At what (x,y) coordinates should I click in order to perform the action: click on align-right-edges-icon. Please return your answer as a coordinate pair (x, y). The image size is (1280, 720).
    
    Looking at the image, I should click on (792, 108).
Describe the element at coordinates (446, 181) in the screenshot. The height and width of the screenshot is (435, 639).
================================
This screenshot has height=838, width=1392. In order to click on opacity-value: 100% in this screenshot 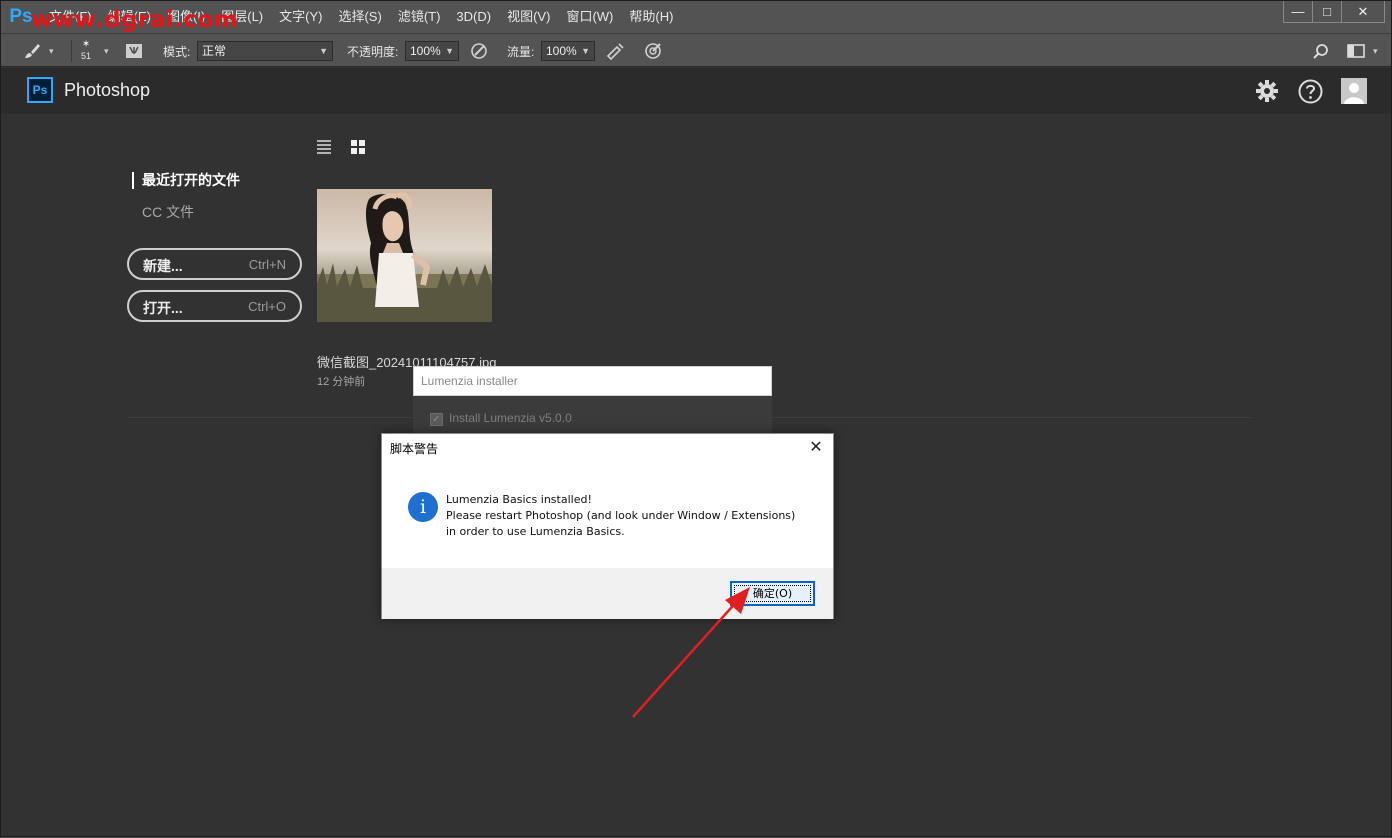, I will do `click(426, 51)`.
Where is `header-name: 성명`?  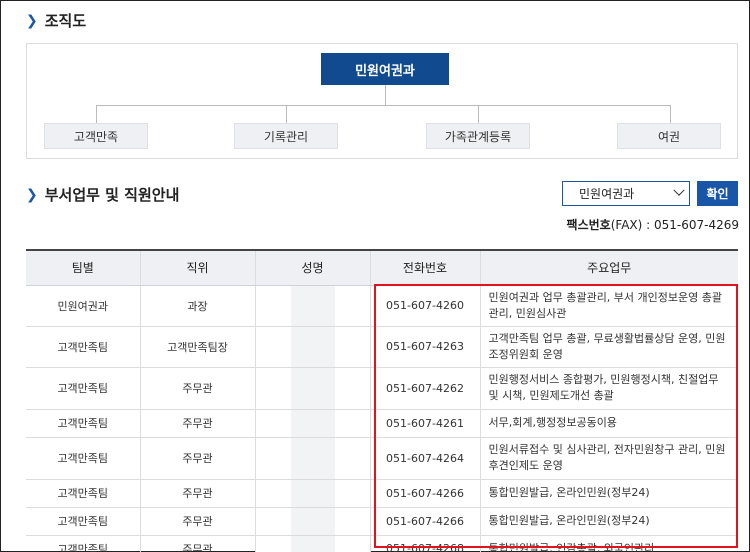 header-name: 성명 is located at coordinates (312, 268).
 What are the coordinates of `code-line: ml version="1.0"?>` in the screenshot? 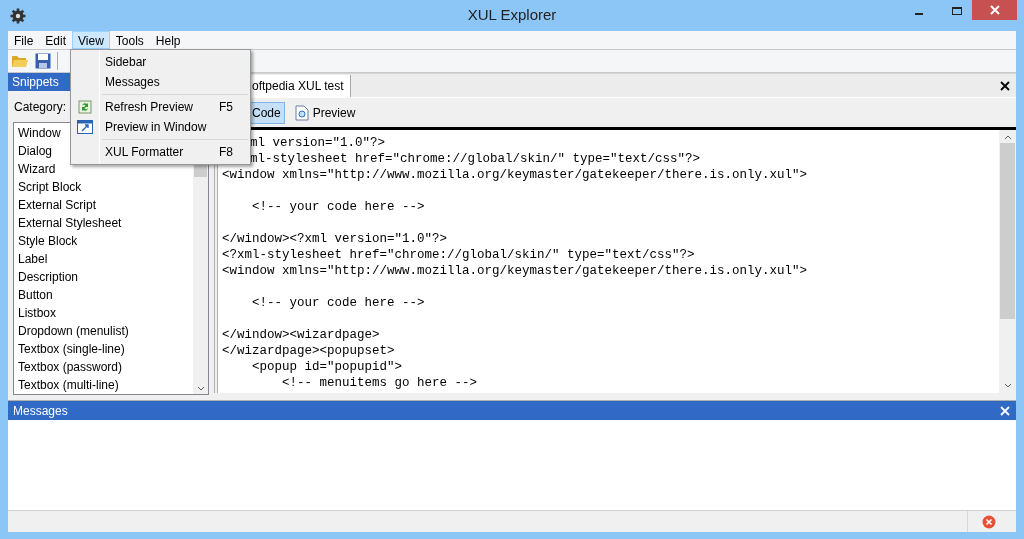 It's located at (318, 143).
================================
■ **Your assignment**
Quote exactly the material between the lines holding "At what (x,y)" and "Looking at the", inclusive.

■ **Solution**
At what (x,y) coordinates should I click in order to perform the action: click on align-right-edges-icon. Please return your answer as a coordinate pair (x, y). The image size is (1280, 720).
    
    Looking at the image, I should click on (792, 108).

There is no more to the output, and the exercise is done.